EVERY SUNDAY, NATHALIE WENT TO HER GRANDFATHER’S HOUSE TO LEARN ARMENIAN. They sat at the living room table, surrounded by stacks of records and his magnificent golden record player. He played songs from his youth—melodies heavy with the history, beauty, and heartache of the Armenian people. Then he opened Armenian schoolbooks and read aloud. Nathalie repeated each word after him, carefully. He wanted his grandchildren to be proud of their Christian Armenian heritage—a heritage that had survived even after the Turks forced their family from their homeland.

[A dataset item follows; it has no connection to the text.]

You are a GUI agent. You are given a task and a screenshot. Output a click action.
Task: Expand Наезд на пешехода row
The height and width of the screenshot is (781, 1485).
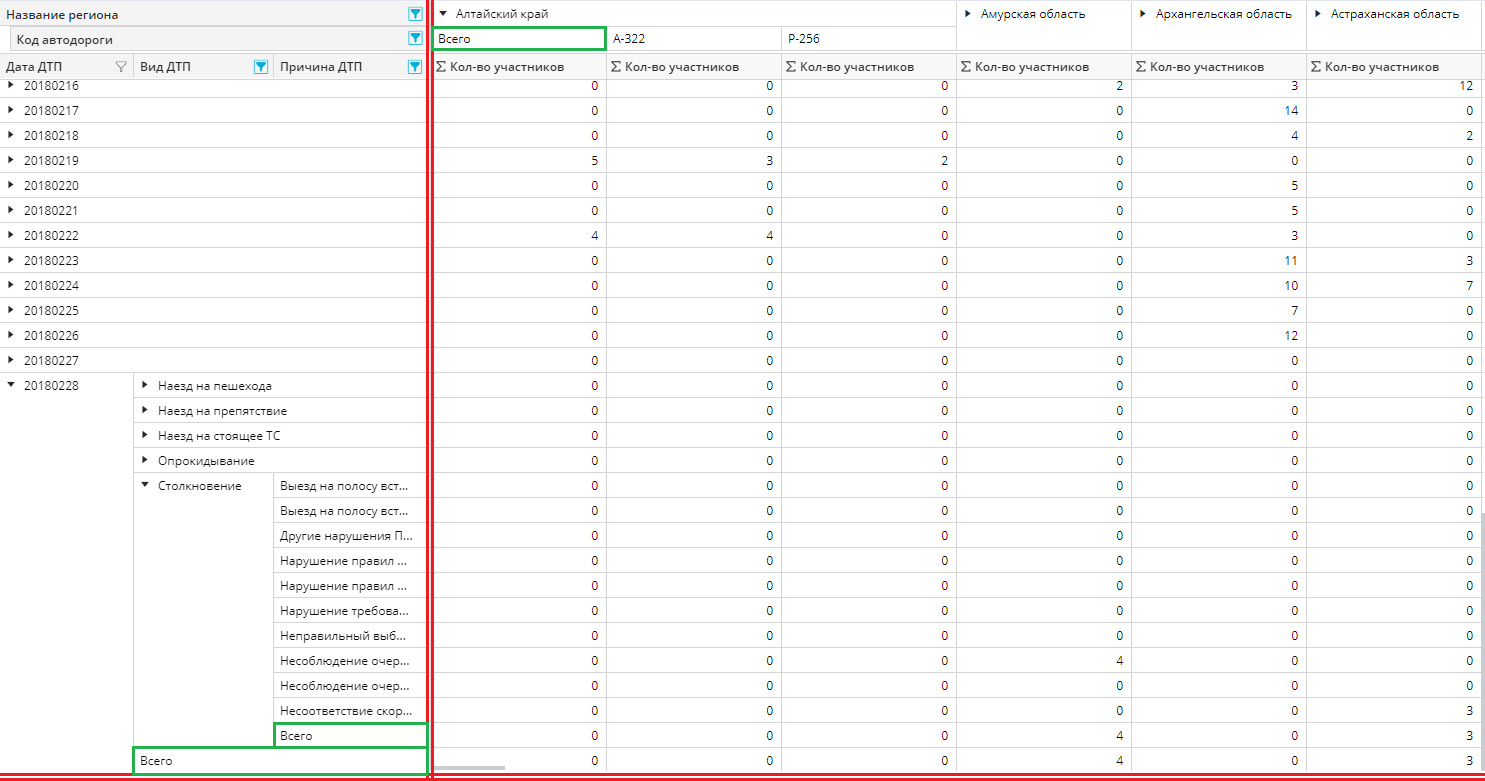(x=145, y=386)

In Homs, Syria, her grandfather built a full life for the family. Christians and Muslims lived side by side, neighbors from different countries sharing the same streets.
Nathalie was the youngest of four, born seven years after the others—a delightful mistake. By then her parents were exhausted, but deeply loving.

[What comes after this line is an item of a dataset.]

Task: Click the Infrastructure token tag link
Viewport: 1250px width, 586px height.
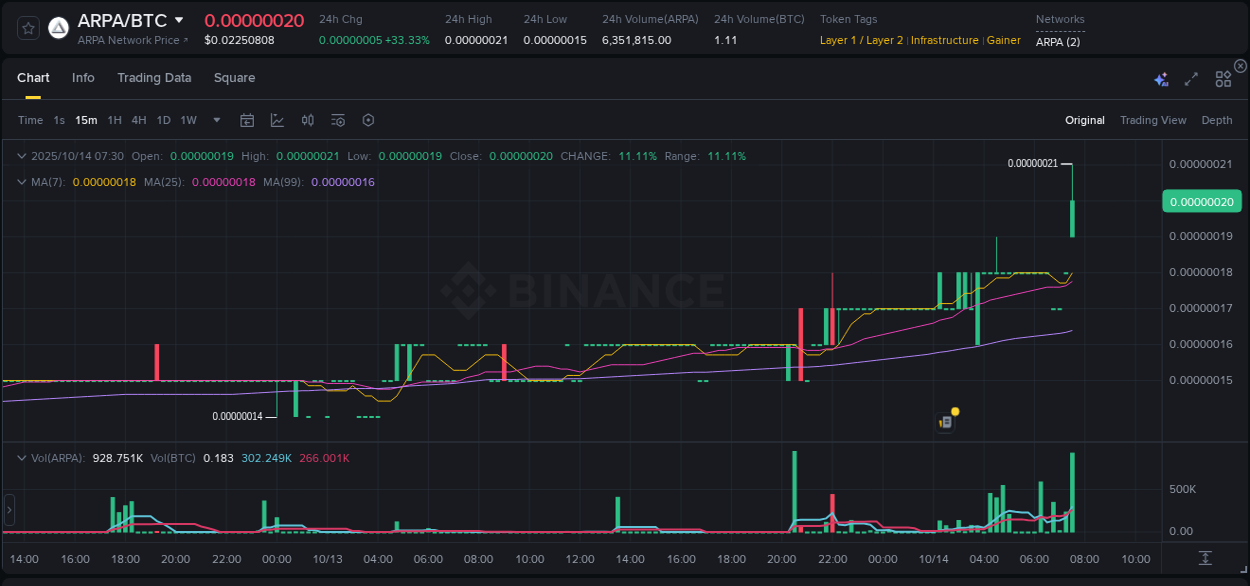Action: point(944,41)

She grew up outside, riding bikes, scooters, and laying in the street with neighborhood kids. Some girls wore hijabs. Others wore jeans and shorts. It didn’t matter—they were just children.
Years later, Nathalie was working as a makeup artist in a department store when the news of the war broke. She looked up at the television and watched the Arab Spring unfold in real time. The images felt unreal—so far from the beauty and art that had shaped her life. She knew, standing there, that everything was about to change.
The war reached Homs before Aleppo. Her childhood began to be repurposed.
Her elementary school was turned into a hospital for injured soldiers. Her grandfather’s house and factories were burned. Everything was stolen—down to the tiles on the floor.
Nothing was left. Except her uncle’s body, lying in blood on what remained of the ground.
When the violence escalated in Aleppo, Nathalie had to stop lecturing at the university. Bombs fell too often. The family turned up the music to drown out the sound, even though music couldn’t protect them from what was happening outside.
Leaving the city grew harder by the day.
Roads were blocked by checkpoints. Gas was scarce. Buses were rare. To fight despair, Nathalie co-founded Art Camp with other artists. They transformed public spaces in their war-torn city, filling them with color and life. They refused to let hope disappear.
One day, a college friend told her there was a bus leaving for Homs in five days. It felt like the last chance. Nathalie packed up her apartment and her art studio of seven years in five days.
Homs was unrecognizable. The markets. Her grandfather’s home. The factories. All rubble. Once known as the city of jokesters, Homs was now impossible to laugh in. Natalie fell into a deep depression.
Not long after, she was invited to do art therapy with refugees displaced from border towns. Schools, mosques, and churches had become shelters. Families slept on the floor. The grief often brought her to tears—but so did the way people created together, even in ruin. Art, community, and creation gave her hope again.
Nathalie leading art therapy with refugees.
Still, it didn’t feel like enough. Nathalie began dreaming of coming to the United States to learn filmmaking—to tell the truth of war and displacement. She applied for a visa. It was accepted. Everything changed again.
When her aunt picked her up from the San Francisco airport, the world felt unfamiliar.
Today, Nathalie works as a designer in tech and continues to create art. She is directing and producing a film called Hairlock, capturing the contrast between the everyday life she once knew in Syria and the reality of a world where friends and family are scattered across the globe. "It is a celebration of the art of resilience."